Not many however, know much about the history of this iconic appliance that revolutionised home coffee preparation worldwide. Undoubtedly, even fewer people are aware that there exists a historical link between the Bialetti Moka Express and Faema.
Renato Bialetti was born in Omegna, Italy in 1923 among a family of inventors. However, contrary to popular belief, he didn’t invent the Moka Express. Instead, it was his father Alfonso, who learned the techniques of aluminium shell casting and patented the revolutionary espresso making appliance in 1933.
The new stovetop espresso maker was simple, compact and affordable, yet capable of making the power-packed brew previously associated only with the large espresso machine of the espresso bars. A small engineering marvel at that time, its octagonal tank was inspired by Futurism and Art Deco designs, and its combination of boiler, filter, funnel and tank allow the Moka to shorten the espresso coffee making process at home to just a few minutes.
The famous claim made by Bialetti was that one could enjoy, “without requiring any ability whatsoever, “in casa un espresso come al bar” (“an espresso at home just like at the bar".)
And yet, however revolutionary the invention was, sales of the Moka were unimpressive until Renato Bialetti took over the business in the 1940s. It took all the tenacity and entrepreneurial spirit of Renato, at the helm of Bialetti since 1947, for the commercial breakthrough.
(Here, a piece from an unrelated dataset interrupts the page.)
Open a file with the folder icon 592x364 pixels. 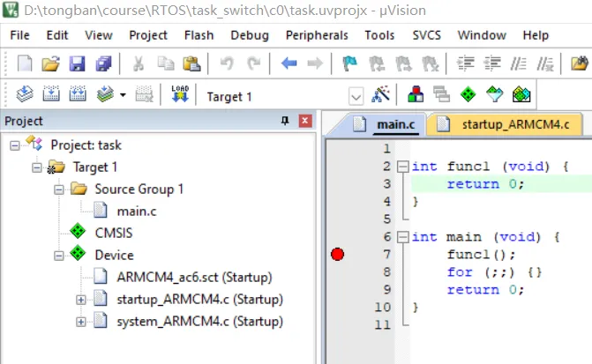point(50,63)
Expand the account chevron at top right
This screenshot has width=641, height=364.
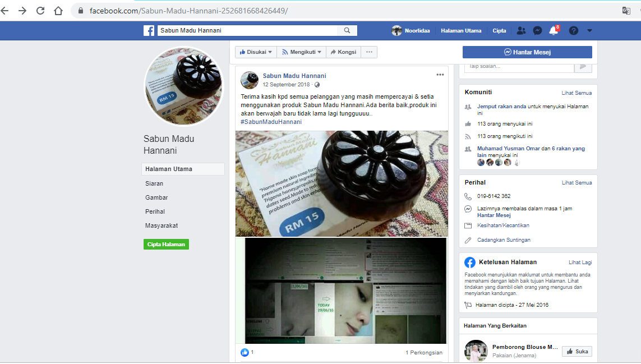[589, 30]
The turning point for Moka Express came with television - particularly with the arrival of Carosello - the innovative program invented by the Italian state television network RAI in the late 1950s to broadcast advertisements. This allowed companies to reach new audiences beyond the traditional print and radio and directly into Italian homes.
An astute marketer, Renato proceeded to branding every pot with a charming and adorable character, l'omino con i baffi, or the moustachioed little man, designed by the artist Paul Campani. A symbol of the company since the 1950s, the cartoon is an ingenious caricature of Bialetti himself, and was designed to distinguish his pots from those of competitors.
Not limiting himself to airing commercials on TV, at the same time Renato also aggressively advertised Moka Express around Italy, utilising billboards, radio campaigns as well as newspapers and magazines, and in the process introduced a very well-known slogan in Italy: “Eh yes yes yes… it seems easy! (to make a good coffee).” The result: Bialetti Moka Express became an Italian, and subsequently a global phenomenon, with an estimated 330 million units having been sold worldwide.
Bialetti’s Moka Express continues to be a respected Italian icon. In a recent survey of notable Italian designs in history, the Moka Express ranked as the fifth-best design to have come out of Italy in the 20th century.
Thanks to Moka Express, the small company created by the moustachioed Mr. Bialetti in the 1940s became an empire whose first creaks were only felt in the 1970s, when the competition from low-end moka-like coffee machines became a heavy siege. In 1986 Renato Bialetti sold the business to Faema, bringing to the well-known espresso machine company two hundred employees and an annual turnover of over ten million dollars.
Renato Bialetti died in 2016 at the age of 93. After cremation, his ashes were placed in a large Moka Express-shaped urn. A fitting tribute to the inevitable little man with a moustache behind an invention that forever changed the way espresso was made at home.